How to use Apach Beam using Python


Apache Beam

  • is a big data processing standard from Google (2016)
  • supports both batch and streaming data
  • is executable on many platforms such as
    • Spark
    • Flink
    • Dataflow etc.
  • has two SDK languages: Java and Python

Apache Beam has three core concepts:
  • Pipeline, which implements a Directed Acyclic Graph (DAG) of tasks.
  • PCollection, is the data structure in beam, i.e., all data during the process should be PCollection
  • Transform is where you implement your logic, and each Transform use a PCollection as an input and output another PCollection

The pipeline can be represented as follows, where | is an operator for applying transforms.

[Output PCollection] = [Input PCollection] | [Label] >> [Transform]





In this post, we provide a "hello world" example for word counting using Apach Beam in Python 3.


from past.builtins import unicode
import apache_beam as beam
from apache_beam.options.pipeline_options import PipelineOptions

with beam.Pipeline(options=PipelineOptions()) as p:
    lines = p | "Create" >> beam.Create(["cat dog", "snake cat", "dog cat cat"])
    counts = (
        lines 
        | "Split" >> (beam.FlatMap(lambda x: x.split(" "))
                           .with_output_types(unicode))
        | "Pair with one" >> beam.Map(lambda x: (x, 1))
        | "Group and sum" >> beam.CombinePerKey(sum)
        
    )
    counts | "Print" >> beam.ParDo(
        lambda w_c: print('%s: %s' % (w_c[0], w_c[1]))
    )


which will print out

cat: 3
dog: 3
tiger: 1
fish: 2

Let's have a brief overview of what the code is doing
  • beam.Create creates a PCollection from memory data, and is usually used for testing;
  • beam.FlatMap has two actions which are Map and Flatten
  • beam.Map is a mapping action to map a word string to (word, 1)
  • beam.CombinePerKey applies to two-element tuples, which groups by the first element, and applies the provided function to the list of second elements
  • beam.ParDo here is used for basic transform to print out the counts

Transforms


Clearly, Transforms play important roles on transforming data in the pipeline.

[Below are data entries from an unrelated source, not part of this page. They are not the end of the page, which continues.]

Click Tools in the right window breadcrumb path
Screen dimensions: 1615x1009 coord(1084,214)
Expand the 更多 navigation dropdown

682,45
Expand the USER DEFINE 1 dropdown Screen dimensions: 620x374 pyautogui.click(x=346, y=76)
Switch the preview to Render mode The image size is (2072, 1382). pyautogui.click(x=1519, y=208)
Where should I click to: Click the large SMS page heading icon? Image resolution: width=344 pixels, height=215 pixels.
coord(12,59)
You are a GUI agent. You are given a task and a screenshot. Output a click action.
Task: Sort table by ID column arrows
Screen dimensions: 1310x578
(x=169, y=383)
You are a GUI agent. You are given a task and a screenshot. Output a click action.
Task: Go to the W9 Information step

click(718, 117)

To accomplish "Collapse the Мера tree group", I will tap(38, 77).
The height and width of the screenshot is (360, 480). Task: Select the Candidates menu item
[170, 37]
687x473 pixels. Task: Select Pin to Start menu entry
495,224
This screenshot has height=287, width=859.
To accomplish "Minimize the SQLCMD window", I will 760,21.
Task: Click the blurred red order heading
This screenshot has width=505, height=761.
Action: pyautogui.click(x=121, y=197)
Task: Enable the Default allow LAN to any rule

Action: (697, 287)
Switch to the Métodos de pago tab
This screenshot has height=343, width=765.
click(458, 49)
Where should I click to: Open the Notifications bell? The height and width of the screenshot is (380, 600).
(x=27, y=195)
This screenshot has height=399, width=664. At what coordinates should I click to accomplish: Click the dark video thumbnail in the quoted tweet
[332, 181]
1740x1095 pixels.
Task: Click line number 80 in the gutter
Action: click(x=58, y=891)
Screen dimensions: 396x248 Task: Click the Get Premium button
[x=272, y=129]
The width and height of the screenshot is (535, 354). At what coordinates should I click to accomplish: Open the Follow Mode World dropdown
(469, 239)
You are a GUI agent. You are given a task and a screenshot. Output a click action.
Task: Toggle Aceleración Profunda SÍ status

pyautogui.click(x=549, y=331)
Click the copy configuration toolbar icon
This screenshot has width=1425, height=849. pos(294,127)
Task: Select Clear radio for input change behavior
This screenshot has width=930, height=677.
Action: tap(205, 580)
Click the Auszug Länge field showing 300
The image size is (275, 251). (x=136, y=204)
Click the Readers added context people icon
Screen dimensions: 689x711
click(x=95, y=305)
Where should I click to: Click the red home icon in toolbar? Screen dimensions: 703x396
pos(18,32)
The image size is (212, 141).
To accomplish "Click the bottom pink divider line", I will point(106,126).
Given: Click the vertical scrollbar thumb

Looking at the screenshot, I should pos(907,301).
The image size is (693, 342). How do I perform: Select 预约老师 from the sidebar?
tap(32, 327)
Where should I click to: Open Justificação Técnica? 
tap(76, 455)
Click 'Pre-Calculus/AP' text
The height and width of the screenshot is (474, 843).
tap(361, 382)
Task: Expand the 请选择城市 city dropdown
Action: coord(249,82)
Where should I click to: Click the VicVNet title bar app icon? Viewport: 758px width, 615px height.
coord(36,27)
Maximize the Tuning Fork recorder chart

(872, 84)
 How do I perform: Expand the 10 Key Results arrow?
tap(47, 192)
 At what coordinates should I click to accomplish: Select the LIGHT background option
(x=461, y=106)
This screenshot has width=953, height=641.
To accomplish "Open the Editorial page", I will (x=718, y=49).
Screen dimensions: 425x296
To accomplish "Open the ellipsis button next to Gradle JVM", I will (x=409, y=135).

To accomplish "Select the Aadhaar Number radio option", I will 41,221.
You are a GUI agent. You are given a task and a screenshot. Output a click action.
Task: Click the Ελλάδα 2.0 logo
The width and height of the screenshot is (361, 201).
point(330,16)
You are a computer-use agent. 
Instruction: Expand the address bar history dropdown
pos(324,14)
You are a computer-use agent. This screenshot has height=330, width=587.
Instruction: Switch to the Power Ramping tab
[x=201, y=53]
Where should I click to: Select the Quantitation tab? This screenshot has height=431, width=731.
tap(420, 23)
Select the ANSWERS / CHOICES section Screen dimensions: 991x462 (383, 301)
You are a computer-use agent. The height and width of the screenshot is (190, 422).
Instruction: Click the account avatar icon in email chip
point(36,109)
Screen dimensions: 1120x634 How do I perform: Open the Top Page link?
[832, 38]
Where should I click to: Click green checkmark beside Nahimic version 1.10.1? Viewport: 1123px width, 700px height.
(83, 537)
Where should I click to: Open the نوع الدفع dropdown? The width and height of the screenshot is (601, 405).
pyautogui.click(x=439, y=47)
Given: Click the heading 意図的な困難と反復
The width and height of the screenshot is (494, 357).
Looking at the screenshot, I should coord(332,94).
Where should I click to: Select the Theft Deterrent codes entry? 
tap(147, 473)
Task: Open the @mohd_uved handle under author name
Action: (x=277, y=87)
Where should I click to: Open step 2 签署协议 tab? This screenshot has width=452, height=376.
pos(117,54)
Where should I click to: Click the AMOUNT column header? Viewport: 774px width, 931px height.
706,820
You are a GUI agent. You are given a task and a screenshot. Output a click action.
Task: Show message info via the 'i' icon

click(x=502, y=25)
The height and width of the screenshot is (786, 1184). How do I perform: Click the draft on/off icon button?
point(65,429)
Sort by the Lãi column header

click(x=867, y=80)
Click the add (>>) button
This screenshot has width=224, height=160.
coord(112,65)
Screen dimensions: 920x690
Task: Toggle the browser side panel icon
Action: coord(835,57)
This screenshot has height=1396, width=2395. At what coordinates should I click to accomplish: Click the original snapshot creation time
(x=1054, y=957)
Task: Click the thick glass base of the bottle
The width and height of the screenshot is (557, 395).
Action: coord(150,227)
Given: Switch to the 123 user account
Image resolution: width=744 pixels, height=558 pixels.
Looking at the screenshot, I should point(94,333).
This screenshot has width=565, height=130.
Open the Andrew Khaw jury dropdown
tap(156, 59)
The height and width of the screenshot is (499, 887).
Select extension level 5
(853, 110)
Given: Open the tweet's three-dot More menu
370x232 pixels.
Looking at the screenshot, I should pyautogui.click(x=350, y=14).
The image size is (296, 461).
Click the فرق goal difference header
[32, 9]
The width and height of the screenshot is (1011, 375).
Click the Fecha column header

Some commonly used higher-level transforms are listed as below:

Transform Meaning
Create(value) Creates a PCollection from an iterable.
Filter(fn) Use callable fn to filter out elements.
Map(fn) Use callable fn to do a one-to-one transformation.
FlatMap(fn) Similar to Map, but fn needs to return an iterable of zero or more elements, and these iterables will be flattened into one PCollection.
Flatten() Merge several PCollections into a single one.
Partition(fn) Split a PCollection into several partitions. fn is a PartitionFn or a callable that accepts two arguments - element, num_partitions.
GroupByKey() Works on a PCollection of key/value pairs (two-element tuples), groups by common key, and returns (key, iter<value>) pairs.
CoGroupByKey() Groups results across several PCollections by key. e.g. input (k, v) and (k, w), output (k, (iter<v>, iter<w>)).
RemoveDuplicates() Get distint values in PCollection.
CombinePerKey(fn) Similar to GroupByKey, but combines the values by a CombineFn or a callable that takes an iterable, such as sum, max.
CombineGlobally(fn) Reduces a PCollection to a single value by applying fn.

 





How to write your own Transforms then?


Good question! We can easily write our own Transforms with the following format with beam's DoFn


class SplitFn(beam.DoFn):
    def process(self, element):
        return element.split(" ")


You just need to write your own class for beam.DoFn, and your logic goes in the process function. Now, we can use our own Transforms instead of built-in FlatMap with split()


        | "Split" >> (beam.ParDo(SplitFn())
                           .with_output_types(unicode))